SF 2252 is based upon the Complex Needs Workgroup recommendations. The workgroup was established last year in SF 504. The full report is at www.legis.iowa.gov/docs/publications/DF/865801.pdf. Recommendations include establishing six access centers; 22 Assertive Community Treatment (ACT) teams; and intensive residential service homes that provide for up to 120 people statewide. The new services depend on continuing matching funds for the Iowa Health & Wellness Plan (Medicaid expansion). The subacute bed cap of 75 is eliminated. The bill raises the cap on mental health region reserve funds from 25 percent to 30 percent.
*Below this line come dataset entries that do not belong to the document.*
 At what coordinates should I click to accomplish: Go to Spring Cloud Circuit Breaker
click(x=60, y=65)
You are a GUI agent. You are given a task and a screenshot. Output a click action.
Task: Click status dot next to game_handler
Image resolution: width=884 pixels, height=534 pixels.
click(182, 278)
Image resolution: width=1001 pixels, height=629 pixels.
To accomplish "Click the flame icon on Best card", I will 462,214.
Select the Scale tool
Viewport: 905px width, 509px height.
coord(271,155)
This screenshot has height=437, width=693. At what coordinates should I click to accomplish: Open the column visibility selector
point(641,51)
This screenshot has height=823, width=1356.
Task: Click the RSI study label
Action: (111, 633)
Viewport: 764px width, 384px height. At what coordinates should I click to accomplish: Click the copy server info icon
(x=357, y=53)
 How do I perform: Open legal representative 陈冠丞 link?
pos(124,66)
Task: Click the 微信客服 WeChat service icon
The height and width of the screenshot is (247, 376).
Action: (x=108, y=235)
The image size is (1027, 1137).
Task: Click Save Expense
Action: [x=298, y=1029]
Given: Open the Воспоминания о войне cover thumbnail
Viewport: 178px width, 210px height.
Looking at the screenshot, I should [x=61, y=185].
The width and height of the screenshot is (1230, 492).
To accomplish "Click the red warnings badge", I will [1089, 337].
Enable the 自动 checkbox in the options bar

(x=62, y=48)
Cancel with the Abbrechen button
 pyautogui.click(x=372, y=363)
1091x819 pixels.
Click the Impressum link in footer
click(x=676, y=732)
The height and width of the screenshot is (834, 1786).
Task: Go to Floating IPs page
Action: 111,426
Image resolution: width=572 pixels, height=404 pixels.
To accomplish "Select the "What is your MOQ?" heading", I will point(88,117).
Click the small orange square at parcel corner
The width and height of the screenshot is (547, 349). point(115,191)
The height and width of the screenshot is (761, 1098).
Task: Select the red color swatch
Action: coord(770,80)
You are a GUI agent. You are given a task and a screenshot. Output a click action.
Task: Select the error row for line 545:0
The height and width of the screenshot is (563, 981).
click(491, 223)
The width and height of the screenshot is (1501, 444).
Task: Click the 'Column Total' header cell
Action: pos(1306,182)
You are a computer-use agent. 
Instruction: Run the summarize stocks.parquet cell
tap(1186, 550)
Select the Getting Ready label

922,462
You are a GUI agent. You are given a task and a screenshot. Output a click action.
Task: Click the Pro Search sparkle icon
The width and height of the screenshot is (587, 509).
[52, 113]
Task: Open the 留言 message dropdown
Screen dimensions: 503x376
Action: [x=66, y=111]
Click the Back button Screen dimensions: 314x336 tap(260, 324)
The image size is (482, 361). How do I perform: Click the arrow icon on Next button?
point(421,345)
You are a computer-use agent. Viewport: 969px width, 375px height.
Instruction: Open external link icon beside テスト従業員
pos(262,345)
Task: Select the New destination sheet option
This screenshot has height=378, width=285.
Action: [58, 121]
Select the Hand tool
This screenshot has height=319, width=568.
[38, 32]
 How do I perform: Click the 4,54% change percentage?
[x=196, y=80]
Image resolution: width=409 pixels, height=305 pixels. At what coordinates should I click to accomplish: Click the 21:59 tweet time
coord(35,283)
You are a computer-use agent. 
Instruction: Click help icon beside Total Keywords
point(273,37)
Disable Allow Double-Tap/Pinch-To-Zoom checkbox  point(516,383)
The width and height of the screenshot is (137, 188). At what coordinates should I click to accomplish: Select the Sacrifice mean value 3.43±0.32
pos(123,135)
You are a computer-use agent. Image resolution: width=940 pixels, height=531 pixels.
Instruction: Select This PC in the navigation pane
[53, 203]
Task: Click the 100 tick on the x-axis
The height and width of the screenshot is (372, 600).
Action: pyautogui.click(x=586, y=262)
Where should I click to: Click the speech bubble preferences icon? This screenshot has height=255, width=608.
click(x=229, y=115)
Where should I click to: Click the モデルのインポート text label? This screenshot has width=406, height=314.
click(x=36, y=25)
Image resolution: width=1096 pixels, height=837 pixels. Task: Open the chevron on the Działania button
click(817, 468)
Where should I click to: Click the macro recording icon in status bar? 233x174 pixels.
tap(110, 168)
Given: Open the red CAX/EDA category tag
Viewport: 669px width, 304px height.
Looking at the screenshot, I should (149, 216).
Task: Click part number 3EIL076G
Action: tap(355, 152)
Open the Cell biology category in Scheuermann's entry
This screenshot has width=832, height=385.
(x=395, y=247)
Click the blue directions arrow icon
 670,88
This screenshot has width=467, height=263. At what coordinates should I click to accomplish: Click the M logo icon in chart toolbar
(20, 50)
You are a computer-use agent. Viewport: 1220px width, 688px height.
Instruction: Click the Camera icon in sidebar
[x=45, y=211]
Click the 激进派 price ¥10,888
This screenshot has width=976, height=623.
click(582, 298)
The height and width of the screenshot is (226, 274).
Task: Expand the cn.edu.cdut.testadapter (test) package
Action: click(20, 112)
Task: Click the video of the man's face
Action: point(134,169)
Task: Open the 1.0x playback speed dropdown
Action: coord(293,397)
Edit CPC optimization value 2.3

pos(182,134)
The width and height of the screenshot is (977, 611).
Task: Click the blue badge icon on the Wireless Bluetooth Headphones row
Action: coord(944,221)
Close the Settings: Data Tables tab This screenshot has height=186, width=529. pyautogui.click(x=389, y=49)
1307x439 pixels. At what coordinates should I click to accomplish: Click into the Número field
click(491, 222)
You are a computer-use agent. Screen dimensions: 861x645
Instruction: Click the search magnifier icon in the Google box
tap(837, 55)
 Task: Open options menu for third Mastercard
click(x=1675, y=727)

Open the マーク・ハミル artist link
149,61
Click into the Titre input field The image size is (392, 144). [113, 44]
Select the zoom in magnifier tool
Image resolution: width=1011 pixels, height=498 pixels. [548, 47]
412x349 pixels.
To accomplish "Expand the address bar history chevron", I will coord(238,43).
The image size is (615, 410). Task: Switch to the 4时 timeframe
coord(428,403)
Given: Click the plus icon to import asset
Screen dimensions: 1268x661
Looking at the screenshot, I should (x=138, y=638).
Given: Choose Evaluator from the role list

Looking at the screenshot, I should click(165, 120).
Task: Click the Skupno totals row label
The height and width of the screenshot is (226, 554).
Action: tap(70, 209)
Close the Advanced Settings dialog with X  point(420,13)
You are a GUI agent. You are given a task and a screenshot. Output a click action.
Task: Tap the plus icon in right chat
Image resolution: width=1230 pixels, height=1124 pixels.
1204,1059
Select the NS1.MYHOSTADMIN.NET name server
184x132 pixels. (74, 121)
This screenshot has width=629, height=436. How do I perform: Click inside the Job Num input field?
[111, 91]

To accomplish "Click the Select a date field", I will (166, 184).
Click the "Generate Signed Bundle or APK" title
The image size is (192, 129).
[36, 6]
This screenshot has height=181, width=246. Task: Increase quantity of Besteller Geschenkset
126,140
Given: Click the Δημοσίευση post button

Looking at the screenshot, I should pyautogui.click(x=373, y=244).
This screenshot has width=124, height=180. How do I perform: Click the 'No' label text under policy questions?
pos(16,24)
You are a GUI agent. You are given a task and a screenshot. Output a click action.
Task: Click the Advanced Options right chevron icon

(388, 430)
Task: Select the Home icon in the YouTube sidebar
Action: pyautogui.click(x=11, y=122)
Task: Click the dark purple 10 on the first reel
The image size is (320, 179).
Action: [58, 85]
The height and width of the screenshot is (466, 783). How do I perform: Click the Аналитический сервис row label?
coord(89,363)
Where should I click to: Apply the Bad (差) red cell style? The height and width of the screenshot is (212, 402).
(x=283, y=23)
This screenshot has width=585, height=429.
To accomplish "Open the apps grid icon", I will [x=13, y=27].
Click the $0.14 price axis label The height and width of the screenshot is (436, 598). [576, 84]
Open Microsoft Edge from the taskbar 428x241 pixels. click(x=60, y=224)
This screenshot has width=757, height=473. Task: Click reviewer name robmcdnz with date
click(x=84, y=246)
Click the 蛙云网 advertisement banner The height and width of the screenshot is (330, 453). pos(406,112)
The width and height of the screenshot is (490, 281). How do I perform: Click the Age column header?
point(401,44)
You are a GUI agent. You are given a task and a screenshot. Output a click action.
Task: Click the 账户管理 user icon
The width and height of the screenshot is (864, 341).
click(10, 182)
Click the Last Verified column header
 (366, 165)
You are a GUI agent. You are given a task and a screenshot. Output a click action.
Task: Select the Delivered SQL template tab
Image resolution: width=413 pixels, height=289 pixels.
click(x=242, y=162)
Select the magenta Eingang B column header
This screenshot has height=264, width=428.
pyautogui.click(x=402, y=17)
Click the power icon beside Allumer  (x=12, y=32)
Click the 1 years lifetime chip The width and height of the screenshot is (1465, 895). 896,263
An amendment broadened the definition of seriously mentally impaired in Chapter 229 and allows oral medications in addition to injectables as treatment options.
[2/14: short form]

 

SSB 3072 adds a certified pharmacy technician to Board of Pharmacy; updates wholesale transactions to be in compliance with federal Drug Supply Chain Security Act; creates a new category of “third-party logistics” provider; and amends the section on “limited drug and device distributor” for those that don’t meet the definition of wholesaler.
[2/13: short form]

 

SSB 3073 updates controlled substance schedules and discipline; matches the Iowa schedule to the federal schedule; removes the word “biennial” to allow coordination with other concurrent licenses; adds discipline to the available sanctions the Pharmacy Board can use for violations; and changes procedures for sanctioning a Controlled Substances Act registrant from “order to show cause” to “contested case proceeding.”
[2/13: short form]

 

SSB 3074 requires that prescriptions be submitted electronically. An amendment delays implementation to January 1, 2020, and relieves pharmacists from verifying written prescriptions used in some cases.
[2/13: short form]

 

SSB 3122 relates to collecting fees and performing background investigations under the Medical Cannabidiol Act.
[2/13: short form]

 

SSB 3125 requires recognition from the Joint Commission on the Accreditation of Health Care Organizations; requires the Iowa Department of Public Health to recognize comprehensive and primary stroke centers; and requires regional emergency medical services programs to develop and use stroke triage and transport protocols.
[2/13: short form]

 

SSB 3126 deals with reimbursements for dually eligible hospice patients. Payment will go directly to the nursing facility without passing through the hospice agency.
[2/13: short form]

 

SSB 3127 requires the Department of Human Services to facilitate a workgroup during the interim on mandatory child abuse reporter training.
[2/13: short form]

 

SSB 3168 allows the College Student Aid Commission to combine several educational assistance programs into one program, and reduces the maximum amount of aid. Combined programs are registered nurses, nurse educators, advanced registered nurse practitioners, doctors of nursing and physician assistants.